A while back we noted, among other papers in the "judging judges" genre, one by Stephen Choi (NYU), Mitu Galati (Duke), Mirya Holman (Duke/UNC), and Eric Posner (Chicago) that sought to hold claims about Justice Sotomayor’s now-infamous assertion, uttered prior to her Senate confirmation hearing, that female judges might be “better” than male judges. As noted in 2009, the Judging Women paper "estimate three measures of judicial output: opinion production, outside state citations, and co-partisan disagreements." The paper found that "male and female judges perform at about the same level."
The enterprise of empirically "judging judges," however, recently generated its own push-back.

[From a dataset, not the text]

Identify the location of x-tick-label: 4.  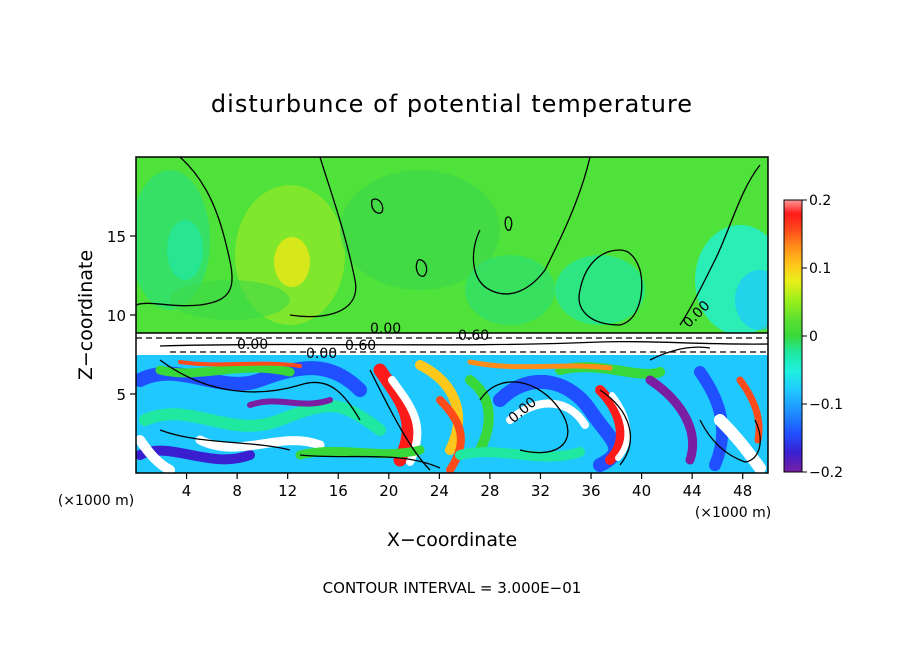
(187, 491).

In The Costs of Judging Judges by the Numbers, the authors, Marin Levy (Duke), Kate Stith (Yale), and José Cabranes (CA2), advance some plausibly dramatic claims about the efficacy of "judging judges," at least empirically. The paper's abstract follows.

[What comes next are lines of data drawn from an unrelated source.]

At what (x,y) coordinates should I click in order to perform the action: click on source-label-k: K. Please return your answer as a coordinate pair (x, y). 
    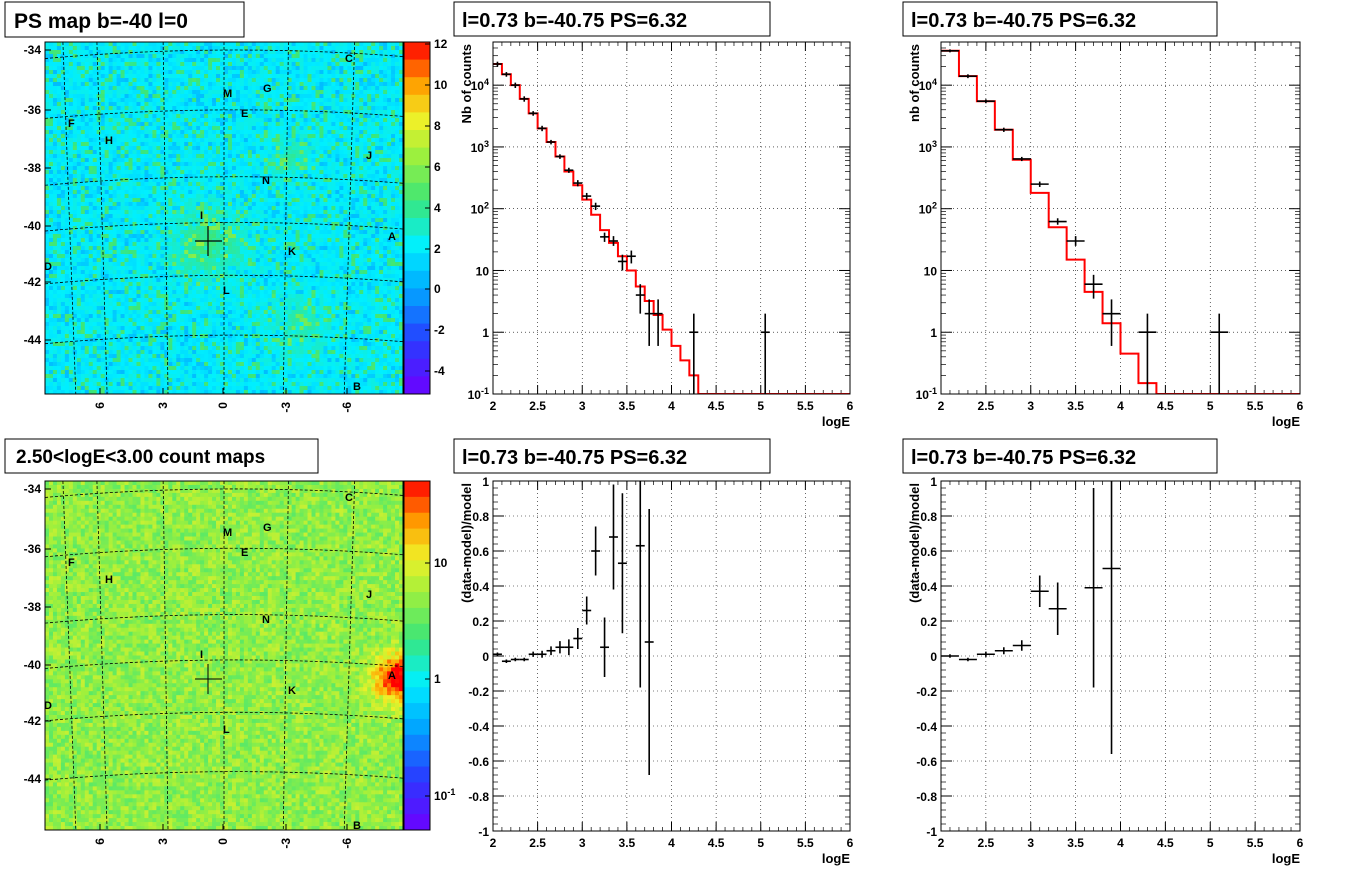
    Looking at the image, I should click on (292, 252).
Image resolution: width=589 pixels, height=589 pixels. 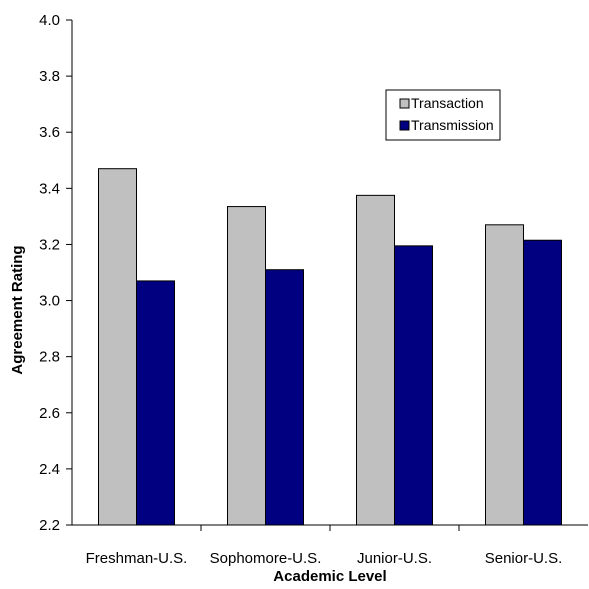 What do you see at coordinates (448, 103) in the screenshot?
I see `legend-label-transaction: Transaction` at bounding box center [448, 103].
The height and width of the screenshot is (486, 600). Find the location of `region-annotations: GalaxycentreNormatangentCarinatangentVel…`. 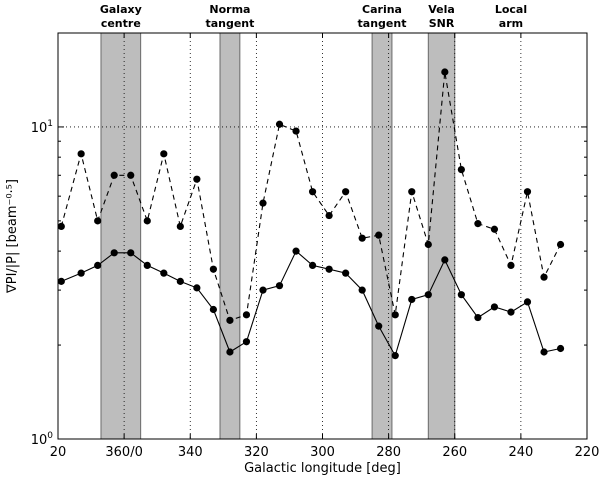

"This essay discredits current empirical models that are designed to “judge” or rank appellate judges, and then assesses the harms of propagating such models. First, the essay builds on the discussion of empirical models by arguing that (1) the judicial virtues that the legal empiricists set out to measure have little bearing on what actually makes for a good judge; and (2) even if they did, the empiricists’ chosen variables have not measured those virtues accurately. The essay then concludes that by generating unreliable claims about the relative quality of judges, these studies mislead both decision-makers and the public, degrade discussions of judging, and could, if taken seriously, detrimentally alter the behavior of judges themselves."